Purification of Cadmium-Ion Binding Metallothionein-3 by Proteinase Digestion on Affinity Chromatographic Column

The gene encoding human metallothionein-3 (hMT-3) was synthesized and inserted into the polycloning sites of fusion expression vector pALEX, and then fused downstream to its glutathione S-transferase (GST) fusion partner. Fusion protein, GST-Cd2+-hMT-3, was expressed after isopropyl-β-D-thiogalactopyranoside (IPTG) induction and addition of 0.1 mmol/L CdSO4 into the culture medium.
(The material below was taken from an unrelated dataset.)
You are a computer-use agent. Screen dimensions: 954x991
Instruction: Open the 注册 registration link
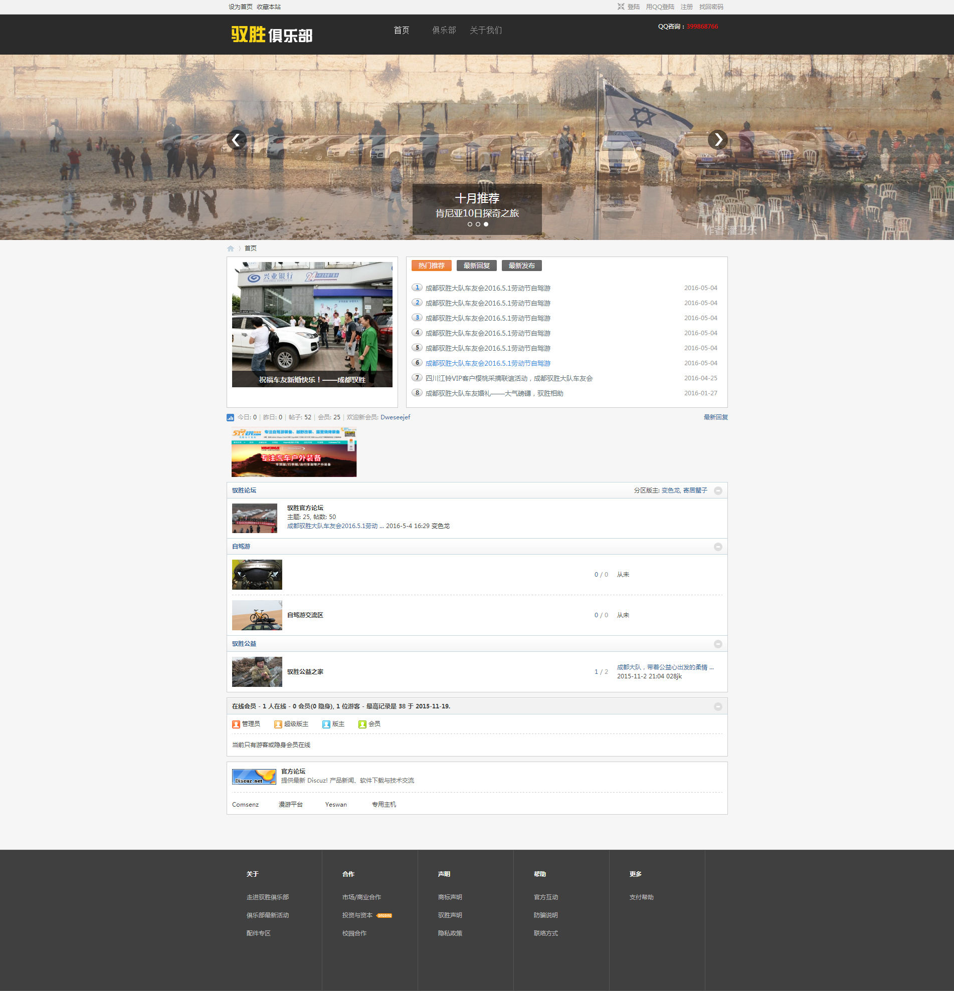pyautogui.click(x=686, y=7)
GST-Cd2+-hMT-3 mainly existed in cellular soluble fraction as revealed by sodium dodecyl sulfate-polyacrylamide gel electrophoresis (SDS-PAGE) analysis. Recombinant Cd2+-hMT-3MT was purified by two alternative strategies: (1) “protease digestion after purification” method, performed by elution of GST-Cd2+-hMT-3 from GST affinity chromatography, then protease digestion, and GST affinity chromatographic purification subsequently, and (2) “protease digestion in situ” method, performed by digestion of GST-Cd2+-hMT-3 directly on the column when it is bound to the GST affinity chromatographic resins, and collection of Cd2+-hMT-3 directly from the eluate after the digestion. It was confirmed that the latter procedure is more effective and convenient, avoiding the need for conventional elution, dialysis, and lyophilization processes, and increasing the purity, recovery, or yield of the final product. After further purification by a Superdex™ 75 HR 10/30 precolumn, 6–7 mg of Cd2+-hMT-3 was finally obtained from 3 L of flask culture with a recovery of about 1.8% and a protein yield of 2 mg/L. SDS-PAGE, amino acid composition, and inductively coupled plasma atomic emission spectrometer (ICP-AES) analyses showed that the relative molecular mass of Cd2+-hMT-3 is about 7000, with a purity of above 90%. Its amino acid composition is consistent with the expected value of natural hMT-3, particularly no aromatic amino acid and histidine, and moreover, the atomic ratio of 21:(7.5±0.1) for S:Cd is consistent with the theoretical value of 21:7.